Would you copy each line of the data below that has "arrow"?
═════ Data to examine ═════
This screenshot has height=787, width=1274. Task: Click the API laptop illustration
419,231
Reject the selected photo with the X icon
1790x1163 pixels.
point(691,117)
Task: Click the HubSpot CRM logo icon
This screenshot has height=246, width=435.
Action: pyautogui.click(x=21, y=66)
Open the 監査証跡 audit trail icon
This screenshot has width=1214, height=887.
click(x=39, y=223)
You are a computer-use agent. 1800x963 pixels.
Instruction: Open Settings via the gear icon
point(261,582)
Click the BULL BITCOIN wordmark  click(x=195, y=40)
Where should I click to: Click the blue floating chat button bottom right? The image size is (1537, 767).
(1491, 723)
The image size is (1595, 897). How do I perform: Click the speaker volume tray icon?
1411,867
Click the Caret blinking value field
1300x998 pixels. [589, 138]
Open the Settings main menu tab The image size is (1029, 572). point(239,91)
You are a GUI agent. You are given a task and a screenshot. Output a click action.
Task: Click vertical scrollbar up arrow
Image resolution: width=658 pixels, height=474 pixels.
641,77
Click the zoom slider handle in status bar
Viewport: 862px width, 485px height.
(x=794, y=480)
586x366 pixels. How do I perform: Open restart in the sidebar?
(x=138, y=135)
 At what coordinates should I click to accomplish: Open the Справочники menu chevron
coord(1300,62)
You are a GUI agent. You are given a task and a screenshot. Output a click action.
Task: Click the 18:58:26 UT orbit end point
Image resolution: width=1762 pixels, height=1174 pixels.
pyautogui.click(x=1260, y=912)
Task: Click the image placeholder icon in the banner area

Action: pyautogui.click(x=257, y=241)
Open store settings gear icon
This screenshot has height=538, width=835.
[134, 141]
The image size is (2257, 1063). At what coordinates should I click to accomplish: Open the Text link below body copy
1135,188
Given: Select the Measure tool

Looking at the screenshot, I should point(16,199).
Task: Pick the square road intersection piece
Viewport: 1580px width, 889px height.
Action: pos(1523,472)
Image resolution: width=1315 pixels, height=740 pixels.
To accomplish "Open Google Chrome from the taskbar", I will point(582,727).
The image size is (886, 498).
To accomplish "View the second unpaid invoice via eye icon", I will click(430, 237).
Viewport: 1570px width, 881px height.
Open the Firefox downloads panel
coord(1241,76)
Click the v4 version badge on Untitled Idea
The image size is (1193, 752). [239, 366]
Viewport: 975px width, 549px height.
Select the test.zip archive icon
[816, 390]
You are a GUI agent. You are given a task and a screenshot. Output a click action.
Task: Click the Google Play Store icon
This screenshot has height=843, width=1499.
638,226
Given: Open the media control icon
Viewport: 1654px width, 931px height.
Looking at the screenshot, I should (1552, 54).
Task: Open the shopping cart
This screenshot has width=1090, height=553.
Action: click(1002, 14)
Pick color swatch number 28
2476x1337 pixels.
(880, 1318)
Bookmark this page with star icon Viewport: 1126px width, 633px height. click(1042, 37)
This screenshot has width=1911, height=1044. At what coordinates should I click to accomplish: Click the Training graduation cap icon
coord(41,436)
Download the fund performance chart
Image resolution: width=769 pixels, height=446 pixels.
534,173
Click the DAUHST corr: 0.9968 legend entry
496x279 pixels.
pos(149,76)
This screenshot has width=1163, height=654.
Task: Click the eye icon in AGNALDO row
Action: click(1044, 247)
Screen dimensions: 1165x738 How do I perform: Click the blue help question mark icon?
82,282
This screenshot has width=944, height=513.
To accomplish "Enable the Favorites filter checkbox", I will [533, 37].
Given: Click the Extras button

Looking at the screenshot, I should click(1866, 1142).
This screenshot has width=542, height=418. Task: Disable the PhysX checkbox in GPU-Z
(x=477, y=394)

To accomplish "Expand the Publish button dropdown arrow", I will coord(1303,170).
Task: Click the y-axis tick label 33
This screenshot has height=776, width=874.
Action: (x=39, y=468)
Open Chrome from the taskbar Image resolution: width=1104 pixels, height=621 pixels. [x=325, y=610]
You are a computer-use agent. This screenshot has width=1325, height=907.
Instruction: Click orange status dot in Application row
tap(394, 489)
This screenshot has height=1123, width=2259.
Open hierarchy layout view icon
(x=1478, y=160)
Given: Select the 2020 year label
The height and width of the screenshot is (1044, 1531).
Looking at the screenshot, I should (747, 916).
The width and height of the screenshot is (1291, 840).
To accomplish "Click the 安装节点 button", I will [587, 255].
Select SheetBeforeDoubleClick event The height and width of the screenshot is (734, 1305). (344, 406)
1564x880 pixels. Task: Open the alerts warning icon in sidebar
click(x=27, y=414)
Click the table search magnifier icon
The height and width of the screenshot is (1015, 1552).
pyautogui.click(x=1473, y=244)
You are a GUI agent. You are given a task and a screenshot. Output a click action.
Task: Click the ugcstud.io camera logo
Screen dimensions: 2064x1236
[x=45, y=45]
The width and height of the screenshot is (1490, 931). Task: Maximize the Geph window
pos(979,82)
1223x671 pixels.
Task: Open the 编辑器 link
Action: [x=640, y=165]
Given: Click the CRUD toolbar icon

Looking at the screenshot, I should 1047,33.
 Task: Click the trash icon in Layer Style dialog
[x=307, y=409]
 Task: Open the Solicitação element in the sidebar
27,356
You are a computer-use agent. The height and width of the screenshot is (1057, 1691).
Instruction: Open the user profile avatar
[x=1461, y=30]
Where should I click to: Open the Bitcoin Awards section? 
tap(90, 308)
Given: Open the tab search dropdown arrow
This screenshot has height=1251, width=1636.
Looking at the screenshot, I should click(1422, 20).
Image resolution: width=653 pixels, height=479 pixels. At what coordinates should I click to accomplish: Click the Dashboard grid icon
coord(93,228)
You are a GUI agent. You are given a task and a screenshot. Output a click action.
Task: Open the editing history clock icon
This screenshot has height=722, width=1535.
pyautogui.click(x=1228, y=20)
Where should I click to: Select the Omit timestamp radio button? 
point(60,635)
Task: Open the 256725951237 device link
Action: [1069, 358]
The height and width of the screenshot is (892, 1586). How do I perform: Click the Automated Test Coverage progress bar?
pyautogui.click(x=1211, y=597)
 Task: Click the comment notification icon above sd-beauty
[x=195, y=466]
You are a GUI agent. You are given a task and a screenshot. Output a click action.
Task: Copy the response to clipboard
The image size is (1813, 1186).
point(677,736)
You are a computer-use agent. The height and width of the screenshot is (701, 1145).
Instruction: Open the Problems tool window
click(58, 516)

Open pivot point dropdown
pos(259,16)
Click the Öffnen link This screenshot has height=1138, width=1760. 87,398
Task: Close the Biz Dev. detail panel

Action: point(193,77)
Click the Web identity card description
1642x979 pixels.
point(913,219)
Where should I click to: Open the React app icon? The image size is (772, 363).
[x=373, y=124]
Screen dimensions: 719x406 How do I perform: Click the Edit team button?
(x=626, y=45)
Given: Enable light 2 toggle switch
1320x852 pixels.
═════
*Result:*
Task: Click vertical scrollbar up arrow
To accomplish "Expand the Publish button dropdown arrow", I will coord(1303,170).
Given: Open the tab search dropdown arrow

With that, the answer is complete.